> _Work task A_
Answer these questions from the article about obesity spreading among mice:
(i) What kind of diet were the immune-deficient mice fed?
(ii) At which school is Richard Flavell a professor?
(iii) By how much did the number of "bad" bacteria increase in mice with immune problems?
> _Work task B_
Write the next part of the article about obesity spreading among mice, picking up after its last sentence.

Updated

We've heard obesity can be "spread" between friends when we copy each other's eating habits, but a new study in mice suggests obesity could actually be infectious.

That's right, infectious. As in, something you can catch.

In the study, mice engineered to have a particular immune deficiency developed fatty liver disease and got fatter when fed a Western-style diet. But strikingly, when these immune-deficient mice were put in the same cage as healthy mice, the healthy mice started to come down with symptoms of liver disease, and also got fatter.

The culprit? Microbes in the stomachs of the mice. Because the mice had their immune systems disturbed, the bacteria in their guts got "out of wack," said study researcher Richard Flavell, a professor of immunobiology at Yale School of Medicine. We normally live in symbiosis with the bacteria in our guts, but in the study, the number of "bad," disease-associated bacteria increased 1,000-fold in mice with immune problems, Flavell said.

And it's these bad bacteria that were transmitted from mouse to mouse, causing the healthy mice to also experience changes in their gut microbes -- and making them fat.

> _Data extract_
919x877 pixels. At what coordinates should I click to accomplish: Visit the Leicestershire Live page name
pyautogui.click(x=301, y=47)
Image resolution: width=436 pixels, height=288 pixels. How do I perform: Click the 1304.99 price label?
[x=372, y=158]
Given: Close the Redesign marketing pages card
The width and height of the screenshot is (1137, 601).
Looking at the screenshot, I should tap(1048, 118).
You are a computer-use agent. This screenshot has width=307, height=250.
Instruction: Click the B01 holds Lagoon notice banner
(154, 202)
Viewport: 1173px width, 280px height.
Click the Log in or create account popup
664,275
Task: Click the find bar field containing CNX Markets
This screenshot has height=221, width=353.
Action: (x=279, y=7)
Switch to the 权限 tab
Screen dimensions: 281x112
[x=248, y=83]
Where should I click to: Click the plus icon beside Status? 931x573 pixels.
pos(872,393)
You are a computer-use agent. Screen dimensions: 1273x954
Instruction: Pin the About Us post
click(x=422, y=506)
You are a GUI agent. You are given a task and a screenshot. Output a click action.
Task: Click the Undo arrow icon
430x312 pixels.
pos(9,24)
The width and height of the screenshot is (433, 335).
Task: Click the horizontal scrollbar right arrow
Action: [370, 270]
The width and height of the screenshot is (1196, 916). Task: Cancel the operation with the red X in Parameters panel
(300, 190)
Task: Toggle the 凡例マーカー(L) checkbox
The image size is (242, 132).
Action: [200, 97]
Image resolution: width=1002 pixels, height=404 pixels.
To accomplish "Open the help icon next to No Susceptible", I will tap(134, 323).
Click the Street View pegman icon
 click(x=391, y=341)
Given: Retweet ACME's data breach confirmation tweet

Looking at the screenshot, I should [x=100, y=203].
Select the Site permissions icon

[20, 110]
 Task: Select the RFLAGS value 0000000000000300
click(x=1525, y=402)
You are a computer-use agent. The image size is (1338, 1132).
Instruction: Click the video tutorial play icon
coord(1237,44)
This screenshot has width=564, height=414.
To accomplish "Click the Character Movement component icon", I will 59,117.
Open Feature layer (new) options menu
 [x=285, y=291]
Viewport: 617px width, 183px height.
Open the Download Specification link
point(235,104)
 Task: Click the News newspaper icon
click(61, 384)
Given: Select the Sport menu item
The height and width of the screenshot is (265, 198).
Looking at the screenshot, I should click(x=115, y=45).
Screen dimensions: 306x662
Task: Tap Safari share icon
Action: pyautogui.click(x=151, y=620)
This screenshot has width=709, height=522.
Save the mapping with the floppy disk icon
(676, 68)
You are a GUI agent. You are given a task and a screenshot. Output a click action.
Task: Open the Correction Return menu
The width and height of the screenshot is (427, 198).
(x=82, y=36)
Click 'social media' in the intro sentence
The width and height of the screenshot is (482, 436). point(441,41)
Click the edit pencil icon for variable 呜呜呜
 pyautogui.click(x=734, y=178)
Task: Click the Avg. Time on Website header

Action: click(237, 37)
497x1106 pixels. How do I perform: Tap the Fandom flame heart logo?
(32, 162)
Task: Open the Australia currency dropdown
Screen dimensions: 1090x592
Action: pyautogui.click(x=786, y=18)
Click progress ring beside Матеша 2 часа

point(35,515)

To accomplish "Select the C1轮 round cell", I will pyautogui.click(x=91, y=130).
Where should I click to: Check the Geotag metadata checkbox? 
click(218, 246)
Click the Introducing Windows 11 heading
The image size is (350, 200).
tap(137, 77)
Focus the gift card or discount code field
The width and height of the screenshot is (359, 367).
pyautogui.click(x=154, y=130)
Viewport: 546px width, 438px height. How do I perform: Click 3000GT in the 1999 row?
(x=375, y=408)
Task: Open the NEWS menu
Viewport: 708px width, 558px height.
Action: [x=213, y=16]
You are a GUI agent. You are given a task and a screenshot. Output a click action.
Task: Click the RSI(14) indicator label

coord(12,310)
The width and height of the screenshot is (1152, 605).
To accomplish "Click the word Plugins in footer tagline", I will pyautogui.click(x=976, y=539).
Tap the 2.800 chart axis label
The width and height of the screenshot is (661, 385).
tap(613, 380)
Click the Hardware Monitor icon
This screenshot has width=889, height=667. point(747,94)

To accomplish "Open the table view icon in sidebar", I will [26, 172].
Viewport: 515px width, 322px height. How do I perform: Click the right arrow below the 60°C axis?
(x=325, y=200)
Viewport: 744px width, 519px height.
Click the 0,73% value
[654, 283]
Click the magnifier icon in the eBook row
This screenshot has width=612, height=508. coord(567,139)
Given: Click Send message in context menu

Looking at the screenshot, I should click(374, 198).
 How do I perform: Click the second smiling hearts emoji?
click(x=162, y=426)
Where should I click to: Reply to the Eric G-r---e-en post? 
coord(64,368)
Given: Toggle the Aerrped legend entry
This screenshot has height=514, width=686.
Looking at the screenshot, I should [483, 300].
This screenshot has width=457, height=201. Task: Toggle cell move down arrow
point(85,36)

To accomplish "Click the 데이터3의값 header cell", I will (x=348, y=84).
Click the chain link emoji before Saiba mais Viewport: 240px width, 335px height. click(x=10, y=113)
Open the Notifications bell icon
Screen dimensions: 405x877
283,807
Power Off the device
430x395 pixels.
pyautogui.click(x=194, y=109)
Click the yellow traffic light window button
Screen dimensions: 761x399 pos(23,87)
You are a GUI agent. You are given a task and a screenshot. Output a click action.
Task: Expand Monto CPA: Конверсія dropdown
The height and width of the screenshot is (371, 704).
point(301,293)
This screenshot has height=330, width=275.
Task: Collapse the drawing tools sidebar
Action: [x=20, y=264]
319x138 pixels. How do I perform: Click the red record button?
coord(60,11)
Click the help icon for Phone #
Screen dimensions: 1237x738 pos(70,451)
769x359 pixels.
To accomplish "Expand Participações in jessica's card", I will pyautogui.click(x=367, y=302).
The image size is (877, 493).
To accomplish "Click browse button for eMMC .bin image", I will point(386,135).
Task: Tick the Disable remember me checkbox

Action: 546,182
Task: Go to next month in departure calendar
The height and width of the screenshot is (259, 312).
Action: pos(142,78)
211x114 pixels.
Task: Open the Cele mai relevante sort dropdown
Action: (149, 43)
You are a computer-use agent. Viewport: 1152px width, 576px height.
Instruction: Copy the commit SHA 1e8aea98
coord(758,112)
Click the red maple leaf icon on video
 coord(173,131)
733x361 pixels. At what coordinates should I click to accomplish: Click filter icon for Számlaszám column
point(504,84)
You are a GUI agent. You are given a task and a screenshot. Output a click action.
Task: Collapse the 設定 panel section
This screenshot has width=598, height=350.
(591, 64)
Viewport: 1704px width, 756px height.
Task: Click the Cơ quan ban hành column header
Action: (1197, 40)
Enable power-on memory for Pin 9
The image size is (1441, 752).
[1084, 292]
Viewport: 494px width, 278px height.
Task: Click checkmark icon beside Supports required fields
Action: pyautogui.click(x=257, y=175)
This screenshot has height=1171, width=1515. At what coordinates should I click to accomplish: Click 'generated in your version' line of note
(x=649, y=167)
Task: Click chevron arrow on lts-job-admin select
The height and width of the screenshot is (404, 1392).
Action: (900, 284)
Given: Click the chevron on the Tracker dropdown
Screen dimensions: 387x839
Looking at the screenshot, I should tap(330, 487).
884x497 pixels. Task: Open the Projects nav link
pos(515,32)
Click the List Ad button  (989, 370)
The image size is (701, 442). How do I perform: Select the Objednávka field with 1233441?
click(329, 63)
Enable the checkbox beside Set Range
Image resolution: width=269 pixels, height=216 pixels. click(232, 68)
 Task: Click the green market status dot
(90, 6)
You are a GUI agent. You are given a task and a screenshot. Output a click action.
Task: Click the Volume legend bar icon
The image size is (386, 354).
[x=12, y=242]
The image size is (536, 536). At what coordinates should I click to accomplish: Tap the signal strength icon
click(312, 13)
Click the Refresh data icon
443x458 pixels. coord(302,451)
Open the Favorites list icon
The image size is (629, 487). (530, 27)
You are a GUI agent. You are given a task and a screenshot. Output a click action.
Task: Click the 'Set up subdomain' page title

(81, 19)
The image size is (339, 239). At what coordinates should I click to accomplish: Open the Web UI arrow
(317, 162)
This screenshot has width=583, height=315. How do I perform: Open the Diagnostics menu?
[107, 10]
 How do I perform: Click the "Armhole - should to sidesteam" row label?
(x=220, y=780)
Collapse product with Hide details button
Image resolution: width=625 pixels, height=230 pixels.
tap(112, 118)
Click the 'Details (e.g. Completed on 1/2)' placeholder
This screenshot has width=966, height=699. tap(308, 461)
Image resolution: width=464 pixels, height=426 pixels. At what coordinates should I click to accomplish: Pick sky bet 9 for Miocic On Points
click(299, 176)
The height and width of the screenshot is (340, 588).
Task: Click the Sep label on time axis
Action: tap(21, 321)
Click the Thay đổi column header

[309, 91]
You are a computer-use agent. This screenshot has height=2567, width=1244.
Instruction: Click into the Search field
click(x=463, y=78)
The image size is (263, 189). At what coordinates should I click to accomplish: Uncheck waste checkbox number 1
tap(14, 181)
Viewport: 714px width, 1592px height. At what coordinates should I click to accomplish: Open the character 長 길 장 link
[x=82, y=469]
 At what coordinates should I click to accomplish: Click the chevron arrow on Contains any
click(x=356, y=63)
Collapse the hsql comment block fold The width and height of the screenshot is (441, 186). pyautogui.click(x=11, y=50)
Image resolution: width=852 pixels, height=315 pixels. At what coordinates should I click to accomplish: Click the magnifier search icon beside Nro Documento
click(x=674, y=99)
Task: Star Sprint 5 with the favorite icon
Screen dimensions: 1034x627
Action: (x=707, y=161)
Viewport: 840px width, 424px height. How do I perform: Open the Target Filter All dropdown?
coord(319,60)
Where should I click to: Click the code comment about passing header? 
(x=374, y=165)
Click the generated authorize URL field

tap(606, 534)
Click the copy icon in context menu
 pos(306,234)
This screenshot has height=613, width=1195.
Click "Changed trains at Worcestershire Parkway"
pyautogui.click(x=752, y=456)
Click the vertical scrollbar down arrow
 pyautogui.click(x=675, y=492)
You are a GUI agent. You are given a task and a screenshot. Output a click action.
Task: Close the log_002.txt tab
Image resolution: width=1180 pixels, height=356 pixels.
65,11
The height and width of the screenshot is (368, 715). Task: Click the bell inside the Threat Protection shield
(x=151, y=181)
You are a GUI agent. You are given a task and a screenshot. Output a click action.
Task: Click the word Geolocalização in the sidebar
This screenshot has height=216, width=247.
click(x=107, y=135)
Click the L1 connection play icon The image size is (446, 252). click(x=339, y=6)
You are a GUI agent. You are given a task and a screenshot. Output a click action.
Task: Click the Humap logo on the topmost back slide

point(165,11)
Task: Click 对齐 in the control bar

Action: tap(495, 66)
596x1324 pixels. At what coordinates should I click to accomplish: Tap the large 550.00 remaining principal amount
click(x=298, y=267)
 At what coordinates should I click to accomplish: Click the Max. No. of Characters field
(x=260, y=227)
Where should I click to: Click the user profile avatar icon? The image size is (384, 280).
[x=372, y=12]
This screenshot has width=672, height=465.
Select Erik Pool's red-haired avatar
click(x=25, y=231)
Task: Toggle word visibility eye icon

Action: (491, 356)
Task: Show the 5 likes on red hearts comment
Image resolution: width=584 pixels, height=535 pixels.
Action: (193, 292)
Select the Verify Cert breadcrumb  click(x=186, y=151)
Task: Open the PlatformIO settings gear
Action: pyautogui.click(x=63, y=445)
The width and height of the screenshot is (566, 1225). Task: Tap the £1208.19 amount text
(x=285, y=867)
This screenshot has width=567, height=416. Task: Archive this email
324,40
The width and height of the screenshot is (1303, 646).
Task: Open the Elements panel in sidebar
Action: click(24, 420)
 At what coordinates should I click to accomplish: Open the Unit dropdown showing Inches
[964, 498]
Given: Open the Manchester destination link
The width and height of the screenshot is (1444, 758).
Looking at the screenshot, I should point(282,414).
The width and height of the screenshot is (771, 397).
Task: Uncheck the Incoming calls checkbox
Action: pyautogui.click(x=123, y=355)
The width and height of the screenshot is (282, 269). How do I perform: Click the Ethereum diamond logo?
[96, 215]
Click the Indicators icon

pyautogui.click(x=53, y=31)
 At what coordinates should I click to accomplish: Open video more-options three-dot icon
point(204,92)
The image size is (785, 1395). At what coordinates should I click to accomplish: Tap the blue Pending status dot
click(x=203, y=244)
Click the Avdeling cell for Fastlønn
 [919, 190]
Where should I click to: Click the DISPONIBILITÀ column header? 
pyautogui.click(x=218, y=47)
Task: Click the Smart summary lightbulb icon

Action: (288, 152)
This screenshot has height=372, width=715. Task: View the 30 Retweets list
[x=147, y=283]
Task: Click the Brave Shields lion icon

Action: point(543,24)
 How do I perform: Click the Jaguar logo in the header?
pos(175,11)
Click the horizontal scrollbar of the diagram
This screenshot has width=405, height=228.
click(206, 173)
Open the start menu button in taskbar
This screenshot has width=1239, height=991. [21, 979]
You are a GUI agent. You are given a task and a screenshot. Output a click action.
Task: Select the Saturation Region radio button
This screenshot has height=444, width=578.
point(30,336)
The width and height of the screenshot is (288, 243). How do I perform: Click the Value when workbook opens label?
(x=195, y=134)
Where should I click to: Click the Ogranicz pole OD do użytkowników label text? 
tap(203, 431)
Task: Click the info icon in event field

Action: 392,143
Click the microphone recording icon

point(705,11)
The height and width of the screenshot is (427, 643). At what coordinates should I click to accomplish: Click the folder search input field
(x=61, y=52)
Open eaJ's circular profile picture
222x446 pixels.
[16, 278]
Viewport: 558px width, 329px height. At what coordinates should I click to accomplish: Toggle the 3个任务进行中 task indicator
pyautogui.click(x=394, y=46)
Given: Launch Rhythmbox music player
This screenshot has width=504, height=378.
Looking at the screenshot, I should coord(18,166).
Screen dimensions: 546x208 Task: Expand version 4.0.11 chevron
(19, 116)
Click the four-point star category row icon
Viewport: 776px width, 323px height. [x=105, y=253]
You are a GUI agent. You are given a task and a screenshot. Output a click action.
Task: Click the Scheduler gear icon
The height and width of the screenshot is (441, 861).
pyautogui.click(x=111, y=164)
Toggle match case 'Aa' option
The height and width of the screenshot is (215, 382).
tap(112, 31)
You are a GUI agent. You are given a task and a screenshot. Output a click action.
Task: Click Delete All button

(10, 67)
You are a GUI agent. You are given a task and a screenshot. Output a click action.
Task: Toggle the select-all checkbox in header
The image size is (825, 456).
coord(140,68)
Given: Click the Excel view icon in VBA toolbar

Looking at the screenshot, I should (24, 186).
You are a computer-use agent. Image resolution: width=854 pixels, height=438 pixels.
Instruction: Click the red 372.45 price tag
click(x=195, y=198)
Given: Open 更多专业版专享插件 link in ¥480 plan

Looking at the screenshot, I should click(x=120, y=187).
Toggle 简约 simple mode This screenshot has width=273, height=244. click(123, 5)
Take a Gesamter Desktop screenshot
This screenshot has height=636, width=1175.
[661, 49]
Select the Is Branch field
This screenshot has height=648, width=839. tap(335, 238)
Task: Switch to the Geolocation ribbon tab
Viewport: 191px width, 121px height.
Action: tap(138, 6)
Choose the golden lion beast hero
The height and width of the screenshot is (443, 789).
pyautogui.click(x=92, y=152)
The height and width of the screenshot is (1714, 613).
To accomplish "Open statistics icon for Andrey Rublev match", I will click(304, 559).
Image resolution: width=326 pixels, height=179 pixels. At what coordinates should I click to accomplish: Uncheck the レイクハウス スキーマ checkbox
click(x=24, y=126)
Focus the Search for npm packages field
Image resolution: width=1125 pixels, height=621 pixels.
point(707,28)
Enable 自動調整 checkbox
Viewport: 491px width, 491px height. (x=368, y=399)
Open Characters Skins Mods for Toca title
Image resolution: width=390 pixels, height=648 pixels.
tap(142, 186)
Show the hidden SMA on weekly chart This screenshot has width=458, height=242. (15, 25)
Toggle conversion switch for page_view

> _Exercise answer A_
(i) A Western-style diet.
(ii) Yale School of Medicine.
(iii) 1,000-fold.

> _Exercise answer B_
"We could make a mouse fatter just by putting it in the same cage as the other mouse," Flavell said.

The crucial question is: Could this happen in people?

It's possible, but we'll need much more research to find out, Flavell said. The contagiousness of obesity  seen in this study is probably more likely in mice than in people because mice eat each other's poop, a very efficient way to transmit gut bacteria (add this to your list of reasons not to eat poop).

At minimum, the study suggests "this should be very seriously looked at in people," Flavell said. Fatty liver disease is very common among obese people, affecting 75 percent to 100 percent of the obese population, the researchers say. In about 20 percent of these individuals, the disease progresses and becomes severe.

Previously, if two family members living in the same household both developed liver disease or became obese, people would have blamed genetics. But the new study suggests the environment may play a role as well.

If the findings apply to people, they would suggest we need to take approaches to obesity and fatty liver disease that address gut microorganisms — perhaps antibiotics or probiotics — in addition to traditional treatments, Flavell said.

"This is a very thought-provoking study that underlines the role of the bugs that we all carry inside us in determining our susceptibility to liver disease and its complications," said Dr. Jasmohan Bajaj, an associate  professor of gastroenterology, hepatology and nutrition at Virginia Commonwealth University,  who was not involved in the study.  More work is needed in humans, who are much more complex than mice, to understand the role of gut bacteria in liver disease, but "these experiments form a key step forward," Bajaj said.

The study was published online Feb. 1 in the journal Nature.